To close out IBM’s participation in the project they will be returning money received to date and NCSA will return equipment delivered by IBM. The Register points out that this equates to three racks of equipment and $30 million returned to NCSA.
Awesome Power, Awesome Efficiency
The powerful Blue Waters was to be housed in the equally impressive NPCF (National Petascale Computing Facility), which was unveiled in 2010 at NCSA’s second biennial Workshop: HPC Data Centers. The 88,000 square foot facility would hold 114 Blue Waters racks for a total performance of more than one sustained petaflop.

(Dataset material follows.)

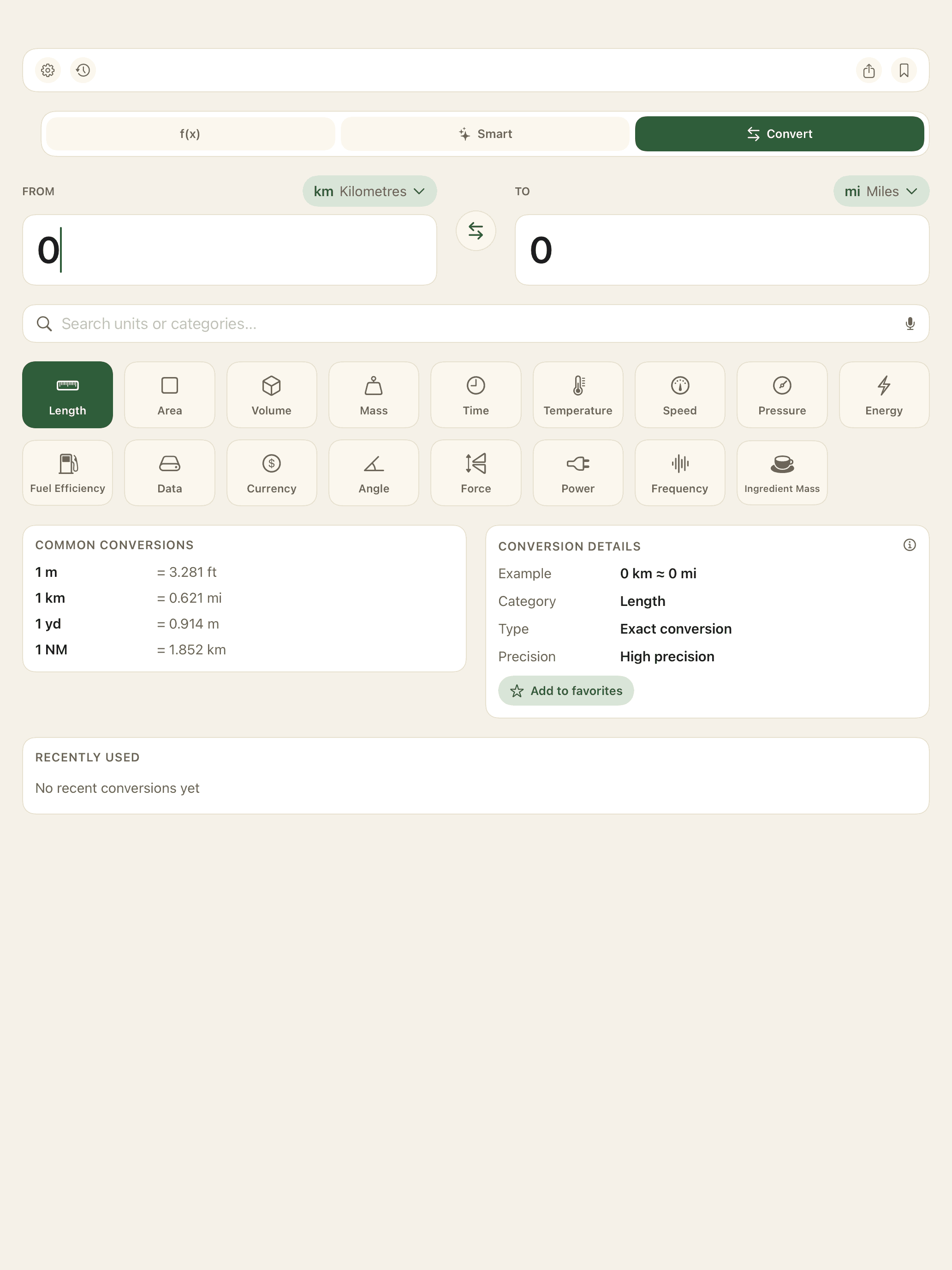Screen dimensions: 952x1270
Task: Click the 1 km = 0.621 mi conversion
Action: (129, 598)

The NPCF was planned around the needs of Blue Waters, where a single rack would draw 175kW and be 100 percent water cooled. The extreme density was achieved on IBM’s Power 7 architecture, coupled with water cooling that gave it an order of magnitude lower unit thermal resistance and 3500x heat carrying capacity.
With the termination of the contract, NCSA, IBM and the University of Illinois say they will “explore other opportunities” to continue the project. At the time of the 2010 NPCF open house there were already some other systems installed in the new data center, including a Cray. NCSA lists SGI and Dell computational resources available as well as their hierarchical archival storage system.

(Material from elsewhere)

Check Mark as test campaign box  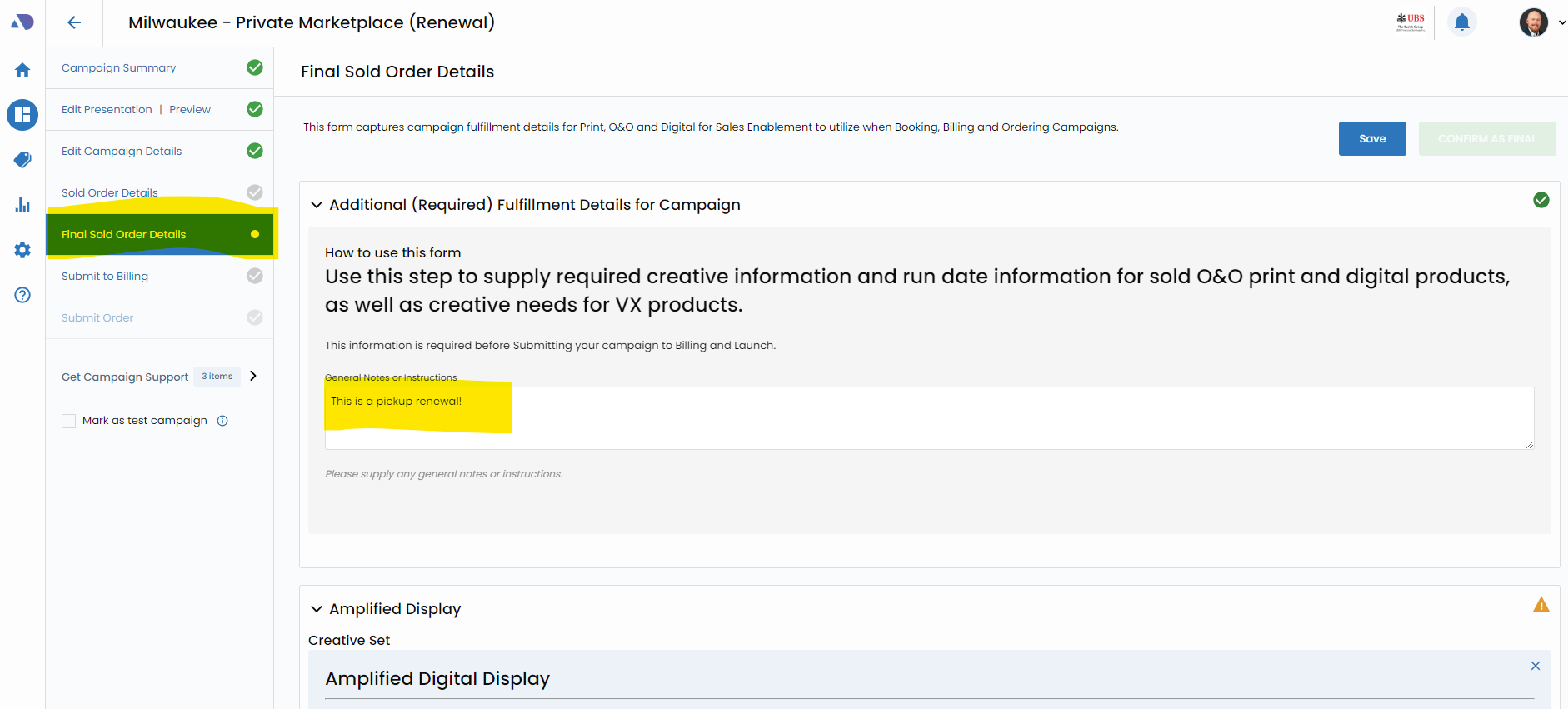[x=69, y=422]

On the June 2011 Top 500 list NCSA had a Dell PowerEdge system ranked 145. IBM made the tough call on finances for Blue Waters, but still leads the pack with 212 supercomputers on the June 2011 Top500 list.
With a scientific community ready to put its programs to use on a petaflop system and a facility still poised to take on incredibly dense power and cooling requirements, the University and NCSA are most likely shopping for plan B. The interesting part will be taking advantage of a facility that has water cooling set to be delivered to the cabinet and placing a solution in the facility that will best optimize the infrastructure. IBM could still pull through with an alternative system, but SGI, Cray, HP, Dell and others are surely available options as well.